Page extract |
Posted at 2:48 PM, Mar 13, 2018
and last updated 2018-03-14 06:19:43-04

CHARLOTTE COUNTY, Fla. -- A Wisconsin man is facing drug charges after a multiple-agency investigation that started when a Port Charlotte man fatally overdosed in December.

39-year-old Michael Schoenmann of Dodgeville, Wisconsin is accused of Fentanyl possession and was arrested Monday.  Additional charges are expected.

Cali Miller said she and her fiance Wyatt Cox moved to Port Charlotte from Minnesota in September with their 5-year-old daughter Alyana for a fresh start.

She said on December 26th, Cox received a package and immediately took it into the bathroom. "I thought it was kind of weird he took the mail with him," Miller said.

When she questioned him, Cox told her it was nasal spray for mold exposure he got while working.

Shortly after receiving the bottles, he became unresponsive. "I run out into the kitchen and there Wyatt was on the floor," Miller said. "My daughter is standing next to him terrified. "

Despite Miller and her uncle performing CPR, Cox was pronounced dead. "It's on repeat in my head, just trying to make sense of it all, but I don't think I ever will," Miller said. "A matter of two minutes. Two minutes. He was there and he wasn't."

Detectives sent the bottles to a lab, which determined they contained a Fentanyl derivative known as Cyclopropyl Fentanyl.

"It's going to be 50-100 times stronger than standard morphine," Steven Hill at Salus Care in Fort Myers said.

The DEA and Postal Inspection Service joined the investigation, which led them to Schoenmann, who was observed mailing several packages that were seized and tested positive for containing liquid fluroroisobutyryl fentanyl.

Agents contacted a person receiving parcels from Schoenmann, who cooperated with authorities and used their dark web account to order Fentanyl from Schoenmann.

This led to a federal search warrant for Shoenmann’s residence, which was served on Thursday.  Inside, investigators seized approximately 180 grams of powder Fentanyl, mailing supplies, a tub in which Schoenmann was diluting the powder Fentanyl and bottling the liquid, and hundreds of nasal spray containers and fraudulent nasal spray labels.

Records for processing |
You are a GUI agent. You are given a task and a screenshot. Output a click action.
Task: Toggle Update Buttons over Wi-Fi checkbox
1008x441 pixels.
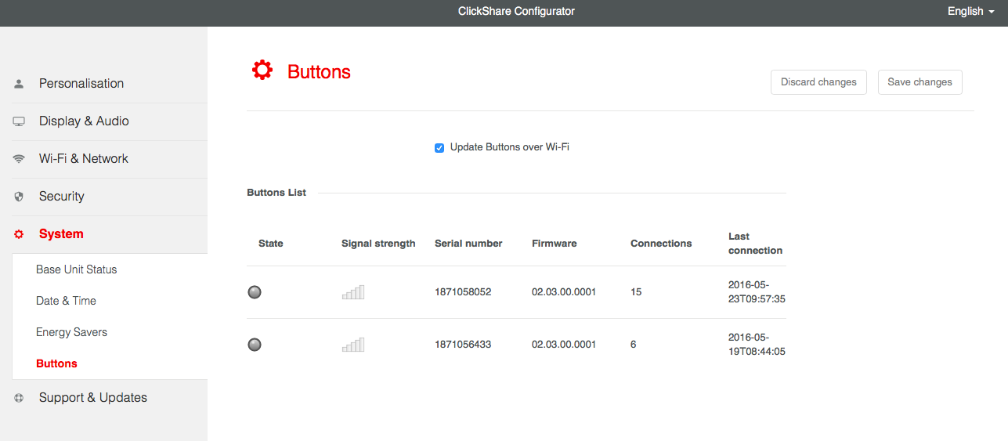point(439,148)
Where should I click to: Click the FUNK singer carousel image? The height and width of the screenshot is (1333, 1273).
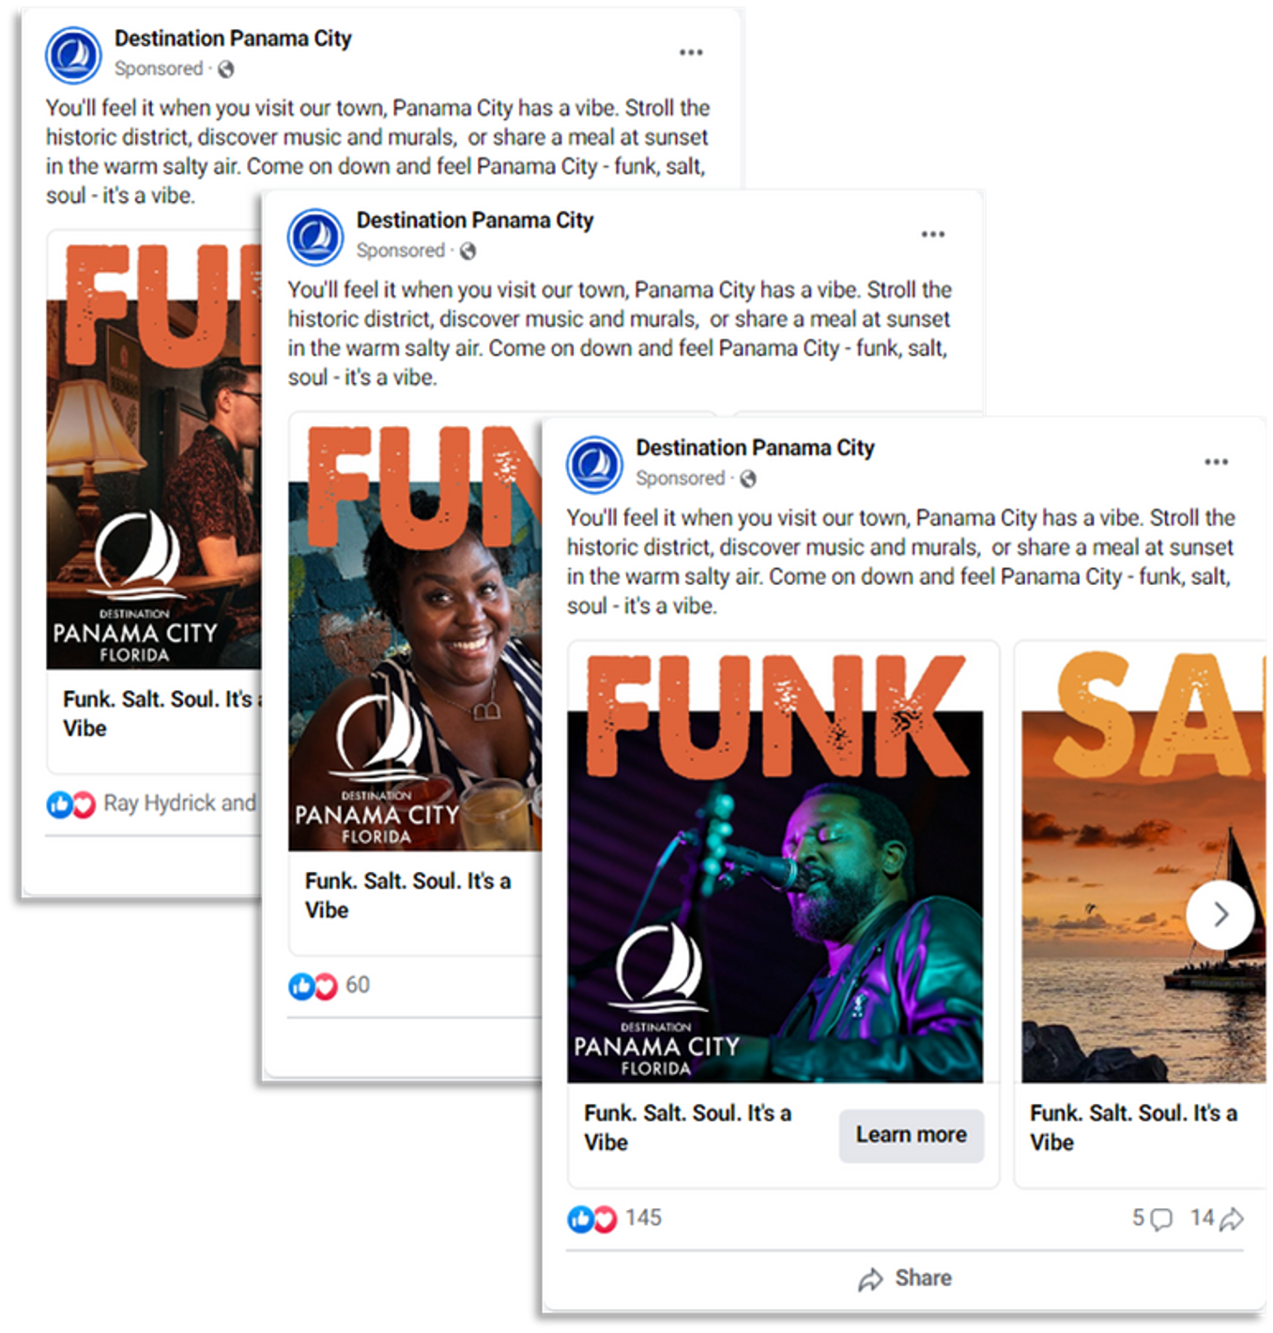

Written tasks |
A. Rewrite the part of the fentanyl case article starting at "Posted at 2:48" and ending at "a fresh start.", substituting "Punta Gorda" for "Port Charlotte".
B. Return every line of the records that contains the string "click", treating uppercase and lowercase as different.

The replies |
A.
Posted at 2:48 PM, Mar 13, 2018
and last updated 2018-03-14 06:19:43-04

CHARLOTTE COUNTY, Fla. -- A Wisconsin man is facing drug charges after a multiple-agency investigation that started when a Punta Gorda man fatally overdosed in December.

39-year-old Michael Schoenmann of Dodgeville, Wisconsin is accused of Fentanyl possession and was arrested Monday.  Additional charges are expected.

Cali Miller said she and her fiance Wyatt Cox moved to Punta Gorda from Minnesota in September with their 5-year-old daughter Alyana for a fresh start.

B.
You are a GUI agent. You are given a task and a screenshot. Output a click action.
Where should I click to: Click the FUNK singer carousel image? The height and width of the screenshot is (1333, 1273).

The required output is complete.